On Thursday Soviet Missile produced a devastating display of sustained speed to demolish the Dubbo 608 metre track record. I rang Toby Weekes for his thoughts on his superbly bred chaser and I was lucky enough to catch him in the middle of Indian food and celebratory beers with owner and friend Frank Elniz.
The flying machine by Where’s Pedro out of Jacinta Bale destroyed the former track record of 35.08, running a staggering 34.70. Ironically, the record was formally held by talented stayer Freddy’s Smile, also a Toby Weekes trained and Frank Elniz owned dog.
Frank and Toby have had a good run of success, with Freddy’s Smile and Soviet Missile combining to make three group one finals.
“He’s got the greyhound bug badly. He is really passionate and has bought a farm just for breeding. He has bitches from Hallinan and Pringle lines and will focus on those. I’ve been mates with him for more than 10 years and it started when I asked him to go halves in Freddy’s Smile, it all snowballed from there. He seems to be lucky”, Toby explained in relation to owner and mate Frank.
There is definitely a lot of quality in the Weekes kennel at the moment, but this has been a well laid and dedicated plan, with Weekes finding lines and investing heavily in them.

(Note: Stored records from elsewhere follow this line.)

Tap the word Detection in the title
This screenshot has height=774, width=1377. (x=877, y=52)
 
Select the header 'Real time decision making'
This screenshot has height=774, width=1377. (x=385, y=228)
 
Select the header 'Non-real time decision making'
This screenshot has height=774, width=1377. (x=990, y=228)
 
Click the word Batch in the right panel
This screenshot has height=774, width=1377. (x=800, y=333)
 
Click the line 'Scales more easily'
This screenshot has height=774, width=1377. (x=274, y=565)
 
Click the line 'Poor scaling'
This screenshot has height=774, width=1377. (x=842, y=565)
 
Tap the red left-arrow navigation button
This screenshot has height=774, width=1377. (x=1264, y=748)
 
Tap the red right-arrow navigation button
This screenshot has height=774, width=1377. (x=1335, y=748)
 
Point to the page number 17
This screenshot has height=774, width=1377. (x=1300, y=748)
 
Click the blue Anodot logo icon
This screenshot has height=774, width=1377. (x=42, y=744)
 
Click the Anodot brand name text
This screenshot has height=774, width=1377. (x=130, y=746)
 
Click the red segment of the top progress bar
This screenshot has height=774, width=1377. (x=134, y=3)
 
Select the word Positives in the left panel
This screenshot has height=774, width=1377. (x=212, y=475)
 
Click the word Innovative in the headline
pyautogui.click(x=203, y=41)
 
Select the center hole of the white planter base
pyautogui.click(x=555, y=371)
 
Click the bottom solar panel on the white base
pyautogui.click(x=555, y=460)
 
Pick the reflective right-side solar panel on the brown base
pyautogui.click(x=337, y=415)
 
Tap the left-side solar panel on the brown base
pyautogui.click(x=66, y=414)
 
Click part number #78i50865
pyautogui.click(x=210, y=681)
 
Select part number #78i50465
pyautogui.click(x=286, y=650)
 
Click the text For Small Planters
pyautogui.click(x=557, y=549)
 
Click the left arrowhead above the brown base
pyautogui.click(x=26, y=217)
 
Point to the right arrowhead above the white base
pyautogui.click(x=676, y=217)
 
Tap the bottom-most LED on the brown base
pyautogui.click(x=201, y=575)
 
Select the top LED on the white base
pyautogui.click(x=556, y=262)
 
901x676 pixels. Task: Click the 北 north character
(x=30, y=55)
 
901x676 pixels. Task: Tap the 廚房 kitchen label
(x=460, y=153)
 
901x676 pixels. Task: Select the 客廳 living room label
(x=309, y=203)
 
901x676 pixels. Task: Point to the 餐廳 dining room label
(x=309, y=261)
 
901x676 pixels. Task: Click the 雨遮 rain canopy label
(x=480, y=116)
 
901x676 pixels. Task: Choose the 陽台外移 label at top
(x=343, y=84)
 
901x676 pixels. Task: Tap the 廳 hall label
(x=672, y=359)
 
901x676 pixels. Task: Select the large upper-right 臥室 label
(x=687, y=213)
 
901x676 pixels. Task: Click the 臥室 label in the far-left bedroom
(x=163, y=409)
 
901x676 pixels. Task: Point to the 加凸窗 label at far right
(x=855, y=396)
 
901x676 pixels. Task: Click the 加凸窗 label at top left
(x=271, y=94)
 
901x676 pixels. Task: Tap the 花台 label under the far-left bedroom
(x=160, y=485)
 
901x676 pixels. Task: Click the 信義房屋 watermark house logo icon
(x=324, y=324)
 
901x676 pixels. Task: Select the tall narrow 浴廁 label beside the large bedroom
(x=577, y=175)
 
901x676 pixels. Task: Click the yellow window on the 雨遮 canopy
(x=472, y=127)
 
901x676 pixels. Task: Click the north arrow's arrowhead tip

“We identified lines we liked with Jacinta Bale and Ice Dancer, and have backed them in with a lot of purchases. We were really happy with Soviet, and have bought into the next litter of Jacinta Bale’s and hope to carry the line on from there.”
“Indian Light is a young dog we have a big opinion of, and we also have Jolly Jill, Mission Belle and Back in Town from the litter. So we are well stocked with potential broodies there. I really like Jolly Jill as a young bitch, I think we won’t see the best of her till she gets to 500. Mission Belle is another that goes pretty good, she won well at Dubbo. I also have a dog from the litter being trained by Amy Bennett called Redford, who goes well.”
Weekes has also dotted the I’s and crossed the T’s when it comes to finding future breeding success on the Ice Dancer line.
“We haven’t actually got a direct daughter of Ice Dancer, but we got a bitch from Skates called Crackin’ Sort who is a smart bitch, we liked her a lot. Skates was a freak, but injury cut her career short sadly. She also died while in pup to Swift Fancy, so we were lucky to get one of her daughters early. I’ve also purchased some pups from her sister Magic Castle, who was a really nice bitch in her own right. They never saw the best of her due to injury, but I’ve got a lot of confidence in the line and she is the only broodbitch left from the Where’s Pedro litter.”
Weekes hasn’t had all this success come overnight, and has had a lot of help to get where he is currently.
“I couldn’t have got the dogs to where they are without the help of my wife Jess and my dad Gus. I’ve also got a full time kennel hand helping out called Andrew McMahon, I couldn’t ask for a better helper around the place. It really is a team effort. Dad helps with a lot of the driving, we take the dogs to Quakers Hill to get checked and that’s a three hour drive. It puts pressure on the team though, the dogs need to win to pay for all dads speeding fines,” Weekes laughed.
“Dad also helps out a lot at the farm. We have a Where’s Pedro – Motown Girl litter on the ground that are a few months old and Pretty Fancy just had one pup to Barcia Bale. We were shattered she only had the one pup, we love that line as well. They just keep producing. Pretty Fancy was a talented bitch, but a broken leg trialling at Coonamble stopped her from reaching the racetrack. She was only two lengths behind Fancy Liza, who held the Richmond track record. We also have a Barcia Bale straw waiting for She’s Purring, who we think is about to come on season.”
The future looks very bright for the Weekes team on the breeding side of things, but the short term looks fantastic as well, with Soviet Missile hitting his straps over the middle distance.
“Long term we are planning to target feature 600m races. We think he can get 700m in time and that’s where we might see him at his best. We will know more when we travel to Victoria and take on the big boys.”
“The dog has made two group one finals over 500 and we decided to take our time with him to look after the dog long term. He’s never had a lot of box speed and we always felt the distance would suit him. He only turned two in October and has only had the 25 starts. We think the best is ahead of the dog.”